Intelligent Fault Diagnosis Method for Blade Damage of Quad-Rotor UAV Based on Stacked Pruning Sparse Denoising Autoencoder and Convolutional Neural Network

This paper introduces a new intelligent fault diagnosis method based on stack pruning sparse denoising autoencoder and convolutional neural network (sPSDAE-CNN). This method processes the original input data by using a stack denoising autoencoder. Different from the traditional autoencoder, stack pruning sparse denoising autoencoder includes a fully connected autoencoding network, the features extracted from the front layer of the network are used for the operation of the subsequent layer, which means that some new connections will appear between the front and rear layers of the network, reduce the loss of information, and obtain more effective features. Firstly, a one-dimensional sliding window is introduced for data enhancement. In addition, transforming one-dimensional time-domain data into the two-dimensional gray image can further improve the deep learning (DL) ability of models. At the same time, pruning operation is introduced to improve the training efficiency and accuracy of the network.
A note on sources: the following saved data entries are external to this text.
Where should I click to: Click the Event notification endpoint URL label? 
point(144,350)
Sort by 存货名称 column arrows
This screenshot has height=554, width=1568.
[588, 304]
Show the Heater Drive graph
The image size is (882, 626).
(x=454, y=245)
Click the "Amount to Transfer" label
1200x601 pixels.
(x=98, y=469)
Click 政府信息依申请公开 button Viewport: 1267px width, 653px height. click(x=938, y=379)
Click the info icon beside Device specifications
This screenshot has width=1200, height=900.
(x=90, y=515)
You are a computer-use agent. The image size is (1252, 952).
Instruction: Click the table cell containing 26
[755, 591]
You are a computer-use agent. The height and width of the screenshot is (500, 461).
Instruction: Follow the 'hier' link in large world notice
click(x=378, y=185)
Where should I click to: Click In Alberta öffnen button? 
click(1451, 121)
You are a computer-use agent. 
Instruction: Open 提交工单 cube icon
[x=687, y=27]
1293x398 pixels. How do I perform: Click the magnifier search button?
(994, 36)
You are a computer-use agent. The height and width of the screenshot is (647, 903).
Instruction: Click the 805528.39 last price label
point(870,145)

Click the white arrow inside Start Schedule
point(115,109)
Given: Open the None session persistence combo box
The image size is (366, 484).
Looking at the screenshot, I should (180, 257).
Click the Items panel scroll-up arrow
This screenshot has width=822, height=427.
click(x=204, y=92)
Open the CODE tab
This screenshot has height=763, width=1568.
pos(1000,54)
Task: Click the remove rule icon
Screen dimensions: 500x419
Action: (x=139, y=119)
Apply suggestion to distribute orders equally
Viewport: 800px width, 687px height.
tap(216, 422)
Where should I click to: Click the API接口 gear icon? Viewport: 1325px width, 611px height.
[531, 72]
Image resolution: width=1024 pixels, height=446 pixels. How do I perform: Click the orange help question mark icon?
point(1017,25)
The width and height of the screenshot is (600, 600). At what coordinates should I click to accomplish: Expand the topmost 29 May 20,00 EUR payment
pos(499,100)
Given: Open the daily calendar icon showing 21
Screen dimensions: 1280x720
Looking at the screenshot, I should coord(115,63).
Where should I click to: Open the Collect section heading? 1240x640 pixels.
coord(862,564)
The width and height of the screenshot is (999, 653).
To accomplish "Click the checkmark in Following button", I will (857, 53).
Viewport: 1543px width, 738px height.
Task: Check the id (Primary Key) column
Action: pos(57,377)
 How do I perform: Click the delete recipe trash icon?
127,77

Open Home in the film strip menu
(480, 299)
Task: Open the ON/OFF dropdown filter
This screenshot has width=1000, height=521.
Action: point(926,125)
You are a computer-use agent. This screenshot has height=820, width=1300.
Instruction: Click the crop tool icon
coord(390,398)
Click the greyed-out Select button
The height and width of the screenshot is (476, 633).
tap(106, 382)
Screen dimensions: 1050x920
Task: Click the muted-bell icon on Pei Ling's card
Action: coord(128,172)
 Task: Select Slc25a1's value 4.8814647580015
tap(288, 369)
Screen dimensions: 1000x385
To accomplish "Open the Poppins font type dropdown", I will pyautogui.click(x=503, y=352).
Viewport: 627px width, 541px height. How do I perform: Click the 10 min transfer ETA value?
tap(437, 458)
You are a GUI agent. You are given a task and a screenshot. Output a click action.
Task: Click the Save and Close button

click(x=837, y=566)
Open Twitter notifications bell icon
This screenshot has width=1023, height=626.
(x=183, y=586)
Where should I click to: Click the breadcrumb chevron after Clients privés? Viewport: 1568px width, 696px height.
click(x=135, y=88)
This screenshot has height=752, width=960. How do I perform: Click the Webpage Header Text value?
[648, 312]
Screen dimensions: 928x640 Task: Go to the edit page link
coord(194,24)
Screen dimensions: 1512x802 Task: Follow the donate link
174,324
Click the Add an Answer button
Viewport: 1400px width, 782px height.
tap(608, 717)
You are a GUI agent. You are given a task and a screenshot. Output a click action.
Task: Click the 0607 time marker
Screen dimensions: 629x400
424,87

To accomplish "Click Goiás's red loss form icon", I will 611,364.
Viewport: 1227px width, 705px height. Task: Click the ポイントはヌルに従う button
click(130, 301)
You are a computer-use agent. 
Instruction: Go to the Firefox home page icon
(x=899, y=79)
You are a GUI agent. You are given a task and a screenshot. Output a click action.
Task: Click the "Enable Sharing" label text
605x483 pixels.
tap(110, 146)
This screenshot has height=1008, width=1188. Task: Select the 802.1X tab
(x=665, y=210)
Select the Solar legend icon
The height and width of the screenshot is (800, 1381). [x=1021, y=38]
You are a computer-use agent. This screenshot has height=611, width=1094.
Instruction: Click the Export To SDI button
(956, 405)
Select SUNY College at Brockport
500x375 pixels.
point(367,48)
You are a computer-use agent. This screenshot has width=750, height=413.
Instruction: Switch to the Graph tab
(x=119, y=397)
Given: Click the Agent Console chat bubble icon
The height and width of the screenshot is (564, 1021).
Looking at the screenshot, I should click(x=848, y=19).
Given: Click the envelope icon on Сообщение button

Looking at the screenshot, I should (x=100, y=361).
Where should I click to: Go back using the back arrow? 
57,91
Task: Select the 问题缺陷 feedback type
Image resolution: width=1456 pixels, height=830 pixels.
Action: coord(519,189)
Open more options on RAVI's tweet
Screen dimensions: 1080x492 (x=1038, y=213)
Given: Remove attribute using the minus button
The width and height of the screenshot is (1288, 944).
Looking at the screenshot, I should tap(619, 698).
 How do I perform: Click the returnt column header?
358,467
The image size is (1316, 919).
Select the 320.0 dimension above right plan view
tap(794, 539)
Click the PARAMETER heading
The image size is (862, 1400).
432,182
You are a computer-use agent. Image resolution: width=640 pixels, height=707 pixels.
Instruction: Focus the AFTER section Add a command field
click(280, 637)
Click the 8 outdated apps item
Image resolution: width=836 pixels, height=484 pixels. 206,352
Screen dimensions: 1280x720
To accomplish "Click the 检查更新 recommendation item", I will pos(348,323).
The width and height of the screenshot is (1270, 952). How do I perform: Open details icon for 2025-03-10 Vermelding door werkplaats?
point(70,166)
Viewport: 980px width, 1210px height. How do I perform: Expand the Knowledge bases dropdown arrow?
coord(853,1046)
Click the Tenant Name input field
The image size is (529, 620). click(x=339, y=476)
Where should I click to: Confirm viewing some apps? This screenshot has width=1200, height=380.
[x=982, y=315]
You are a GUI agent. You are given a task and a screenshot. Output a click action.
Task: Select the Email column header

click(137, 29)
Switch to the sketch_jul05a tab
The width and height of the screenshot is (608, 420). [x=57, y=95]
The convolutional neural network model with sPSDAE has a faster training speed, strong adaptability to noise interference signals, and can also suppress the over-fitting problem of the convolutional neural network to a certain extent. Actual experiments show that for the fault of unmanned aerial vehicle (UAV) blade damage, the sPSDAE-CNN model we use has better stability and reliable prediction accuracy than traditional convolutional neural networks. At the same time, For noise signals, better results can be obtained. The experimental results show that the sPSDAE-CNN model still has a good diagnostic accuracy rate in a high-noise environment. In the case of a signal-to-noise ratio of −4, it still has an accuracy rate of 90%.